APPLY WHAT YOU READ>
1. Please summarize the journal extract in two sentences.
2. Answer these questions from the journal extract:
(a) In which journal, and in what month and year, did it appear?
(b) Which department at Daegu University is listed?
(c) What did the study aim to evaluate?

DOCUMENT EXTRACT>
════════════════════

Korean J Fam Med.  2022 Sep;43(5):305-311. 10.4082/kjfm.22.0119.

Comparison between the International Classification of Primary Care and the International Classification of Diseases Classifications in Primary Care in Korea

  • 1Department of Family Medicine, Gangnam Severance Hospital, Yonsei University College of Medicine, Seoul, Korea
  • 2Department of Family Medicine, Yongin Severance Hospital, Yonsei University College of Medicine, Yongin, Korea
  • 3Department of Data Science, Daegu University, Gyeongsan, Korea
  • 4National Evidence-based Healthcare Collaborating Agency, Seoul, Korea
  • 5VUNO Inc., Seoul, Korea
  • 6Department of Health Convergence, Ehwa Womans University, Seoul, Korea


The International Classification of Primary Care-2 (ICPC-2) is a classification method designed for primary care. Although previous studies have found that ICPC-2 is a useful tool for demonstrating the relationship between patients’ expectations and health providers’ diagnoses, its utility of ICPC-2 has yet to be fully studied in Korea. This study aimed to evaluate the practicality of ICPC-2 in Korean primary care.

════════════════════

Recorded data
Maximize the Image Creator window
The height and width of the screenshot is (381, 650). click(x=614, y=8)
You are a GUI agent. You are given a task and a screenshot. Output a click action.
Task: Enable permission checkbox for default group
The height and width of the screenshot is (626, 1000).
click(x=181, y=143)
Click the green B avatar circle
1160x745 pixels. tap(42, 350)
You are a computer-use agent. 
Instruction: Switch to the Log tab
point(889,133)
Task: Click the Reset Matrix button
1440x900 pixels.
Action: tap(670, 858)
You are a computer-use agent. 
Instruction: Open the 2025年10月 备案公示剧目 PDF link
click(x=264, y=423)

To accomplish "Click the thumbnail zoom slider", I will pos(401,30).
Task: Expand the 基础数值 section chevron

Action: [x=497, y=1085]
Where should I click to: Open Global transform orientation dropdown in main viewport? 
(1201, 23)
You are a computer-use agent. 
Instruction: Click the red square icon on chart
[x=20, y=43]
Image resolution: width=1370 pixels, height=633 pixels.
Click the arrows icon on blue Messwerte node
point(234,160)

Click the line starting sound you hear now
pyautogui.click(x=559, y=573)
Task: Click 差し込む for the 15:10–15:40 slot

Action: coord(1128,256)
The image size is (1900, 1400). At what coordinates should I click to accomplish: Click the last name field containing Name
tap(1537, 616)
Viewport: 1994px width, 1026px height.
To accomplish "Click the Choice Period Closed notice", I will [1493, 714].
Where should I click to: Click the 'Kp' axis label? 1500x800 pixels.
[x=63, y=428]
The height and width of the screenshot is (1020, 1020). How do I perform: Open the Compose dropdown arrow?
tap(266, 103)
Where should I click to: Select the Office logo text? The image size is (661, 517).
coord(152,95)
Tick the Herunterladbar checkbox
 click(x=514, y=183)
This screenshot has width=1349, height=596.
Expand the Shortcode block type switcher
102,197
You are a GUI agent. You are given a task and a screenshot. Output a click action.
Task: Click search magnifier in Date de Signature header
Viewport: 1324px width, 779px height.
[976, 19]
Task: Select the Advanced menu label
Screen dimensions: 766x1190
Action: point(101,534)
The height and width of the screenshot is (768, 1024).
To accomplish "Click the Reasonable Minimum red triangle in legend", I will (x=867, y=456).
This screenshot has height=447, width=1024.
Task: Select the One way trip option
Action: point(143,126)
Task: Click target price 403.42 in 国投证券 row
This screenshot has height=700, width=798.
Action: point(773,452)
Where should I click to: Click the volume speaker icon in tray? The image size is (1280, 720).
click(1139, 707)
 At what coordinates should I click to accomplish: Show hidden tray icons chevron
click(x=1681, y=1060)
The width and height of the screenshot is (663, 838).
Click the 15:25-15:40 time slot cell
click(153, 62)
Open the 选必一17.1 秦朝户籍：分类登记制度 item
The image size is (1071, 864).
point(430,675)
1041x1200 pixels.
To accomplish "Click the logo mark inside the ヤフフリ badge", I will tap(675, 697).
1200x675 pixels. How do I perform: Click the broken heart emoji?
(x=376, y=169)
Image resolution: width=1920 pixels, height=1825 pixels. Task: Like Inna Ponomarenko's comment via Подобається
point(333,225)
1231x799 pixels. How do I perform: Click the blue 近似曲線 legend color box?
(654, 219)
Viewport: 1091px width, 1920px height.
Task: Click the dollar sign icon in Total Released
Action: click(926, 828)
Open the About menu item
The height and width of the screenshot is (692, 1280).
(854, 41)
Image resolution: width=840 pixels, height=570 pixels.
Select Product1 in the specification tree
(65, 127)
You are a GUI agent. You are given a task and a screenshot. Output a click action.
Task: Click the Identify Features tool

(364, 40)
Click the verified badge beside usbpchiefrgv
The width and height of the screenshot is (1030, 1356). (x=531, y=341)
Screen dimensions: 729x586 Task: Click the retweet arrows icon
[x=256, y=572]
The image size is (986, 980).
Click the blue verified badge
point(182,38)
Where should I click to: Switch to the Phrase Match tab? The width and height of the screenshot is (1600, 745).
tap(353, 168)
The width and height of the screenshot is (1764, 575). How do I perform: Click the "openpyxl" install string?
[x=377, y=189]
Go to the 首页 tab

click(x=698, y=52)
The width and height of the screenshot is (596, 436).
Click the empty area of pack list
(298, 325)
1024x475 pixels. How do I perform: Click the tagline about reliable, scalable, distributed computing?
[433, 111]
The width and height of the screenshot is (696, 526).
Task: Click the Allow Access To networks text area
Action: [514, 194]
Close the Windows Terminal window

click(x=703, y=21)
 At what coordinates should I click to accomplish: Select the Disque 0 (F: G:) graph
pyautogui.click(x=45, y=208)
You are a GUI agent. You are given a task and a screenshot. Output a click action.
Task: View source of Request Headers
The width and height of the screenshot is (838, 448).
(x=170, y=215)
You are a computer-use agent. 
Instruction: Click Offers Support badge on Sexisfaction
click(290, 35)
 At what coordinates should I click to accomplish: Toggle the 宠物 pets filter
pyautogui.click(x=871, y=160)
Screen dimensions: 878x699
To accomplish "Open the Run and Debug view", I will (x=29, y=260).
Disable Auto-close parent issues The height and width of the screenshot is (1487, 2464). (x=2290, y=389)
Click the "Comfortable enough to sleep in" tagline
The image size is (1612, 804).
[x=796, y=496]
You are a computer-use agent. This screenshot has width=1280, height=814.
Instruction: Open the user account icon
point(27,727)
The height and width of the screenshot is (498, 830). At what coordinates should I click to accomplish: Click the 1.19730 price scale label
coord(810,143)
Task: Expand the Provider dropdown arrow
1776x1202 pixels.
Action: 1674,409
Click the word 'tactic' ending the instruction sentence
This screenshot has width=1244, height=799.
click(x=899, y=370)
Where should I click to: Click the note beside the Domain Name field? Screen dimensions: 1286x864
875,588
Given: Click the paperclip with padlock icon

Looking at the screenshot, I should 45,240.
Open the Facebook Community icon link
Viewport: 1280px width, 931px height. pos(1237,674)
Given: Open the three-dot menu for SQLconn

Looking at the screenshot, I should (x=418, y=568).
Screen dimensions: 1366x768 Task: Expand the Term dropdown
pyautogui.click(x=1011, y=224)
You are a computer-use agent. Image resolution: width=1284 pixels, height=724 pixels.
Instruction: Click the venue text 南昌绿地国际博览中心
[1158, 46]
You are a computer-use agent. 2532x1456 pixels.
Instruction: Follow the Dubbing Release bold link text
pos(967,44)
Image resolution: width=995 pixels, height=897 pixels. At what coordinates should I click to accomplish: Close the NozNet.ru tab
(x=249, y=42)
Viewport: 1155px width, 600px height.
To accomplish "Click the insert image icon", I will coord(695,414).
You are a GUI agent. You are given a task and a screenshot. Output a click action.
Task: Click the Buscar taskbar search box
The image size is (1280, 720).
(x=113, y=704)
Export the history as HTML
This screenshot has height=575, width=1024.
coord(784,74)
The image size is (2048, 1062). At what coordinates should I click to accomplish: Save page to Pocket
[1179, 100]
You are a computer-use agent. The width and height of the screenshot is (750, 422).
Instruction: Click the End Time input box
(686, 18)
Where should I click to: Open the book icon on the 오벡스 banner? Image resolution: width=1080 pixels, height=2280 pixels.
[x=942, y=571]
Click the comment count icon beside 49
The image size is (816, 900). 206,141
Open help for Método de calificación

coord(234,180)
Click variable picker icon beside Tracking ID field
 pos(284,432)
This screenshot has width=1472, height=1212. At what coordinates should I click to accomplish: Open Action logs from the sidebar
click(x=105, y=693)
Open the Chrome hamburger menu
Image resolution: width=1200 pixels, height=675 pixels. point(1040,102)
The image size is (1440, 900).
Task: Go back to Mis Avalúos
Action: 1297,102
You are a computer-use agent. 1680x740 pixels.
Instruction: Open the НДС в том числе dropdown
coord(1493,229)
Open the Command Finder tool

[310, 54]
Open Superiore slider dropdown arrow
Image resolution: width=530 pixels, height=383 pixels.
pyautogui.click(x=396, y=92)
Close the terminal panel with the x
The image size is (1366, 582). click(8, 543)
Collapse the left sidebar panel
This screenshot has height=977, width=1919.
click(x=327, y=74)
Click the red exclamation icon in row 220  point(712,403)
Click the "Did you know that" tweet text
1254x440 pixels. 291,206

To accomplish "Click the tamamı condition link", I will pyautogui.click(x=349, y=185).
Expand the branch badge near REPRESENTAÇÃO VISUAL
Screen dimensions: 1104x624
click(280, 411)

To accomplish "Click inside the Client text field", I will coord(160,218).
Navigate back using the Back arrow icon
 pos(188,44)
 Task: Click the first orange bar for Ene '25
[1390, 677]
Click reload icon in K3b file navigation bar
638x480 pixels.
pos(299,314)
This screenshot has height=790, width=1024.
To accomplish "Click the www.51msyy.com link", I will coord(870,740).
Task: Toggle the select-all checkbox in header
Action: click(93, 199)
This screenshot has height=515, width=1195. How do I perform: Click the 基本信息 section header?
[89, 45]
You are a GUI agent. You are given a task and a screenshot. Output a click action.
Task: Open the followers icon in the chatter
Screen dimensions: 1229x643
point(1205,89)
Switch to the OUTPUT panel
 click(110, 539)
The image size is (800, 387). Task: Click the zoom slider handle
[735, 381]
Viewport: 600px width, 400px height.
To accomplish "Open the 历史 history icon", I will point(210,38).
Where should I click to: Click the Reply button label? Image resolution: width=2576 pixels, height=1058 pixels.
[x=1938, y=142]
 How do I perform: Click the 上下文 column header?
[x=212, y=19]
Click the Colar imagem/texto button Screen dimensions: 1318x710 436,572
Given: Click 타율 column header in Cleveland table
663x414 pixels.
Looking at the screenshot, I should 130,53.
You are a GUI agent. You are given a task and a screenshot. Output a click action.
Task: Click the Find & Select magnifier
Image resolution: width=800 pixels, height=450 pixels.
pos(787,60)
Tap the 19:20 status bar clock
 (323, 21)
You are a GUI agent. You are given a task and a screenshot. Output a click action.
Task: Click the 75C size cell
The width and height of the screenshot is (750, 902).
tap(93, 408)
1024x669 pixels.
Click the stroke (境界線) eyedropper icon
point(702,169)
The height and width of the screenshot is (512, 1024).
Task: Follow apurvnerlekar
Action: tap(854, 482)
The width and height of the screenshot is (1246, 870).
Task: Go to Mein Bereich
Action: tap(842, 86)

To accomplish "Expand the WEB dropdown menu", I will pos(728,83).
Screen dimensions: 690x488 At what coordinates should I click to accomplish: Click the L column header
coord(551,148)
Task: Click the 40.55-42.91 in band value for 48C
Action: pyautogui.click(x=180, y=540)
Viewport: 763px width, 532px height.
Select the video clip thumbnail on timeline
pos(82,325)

════════════════════

ANSWER SET>
1. The International Classification of Primary Care-2 (ICPC-2) is a classification method designed for primary care, and previous studies found it useful for showing the relationship between patients' expectations and health providers' diagnoses. Because its utility has yet to be fully studied in Korea, this study aimed to evaluate the practicality of ICPC-2 in Korean primary care.

2.
(a) Korean J Fam Med, September 2022
(b) The Department of Data Science
(c) The practicality of ICPC-2 in Korean primary care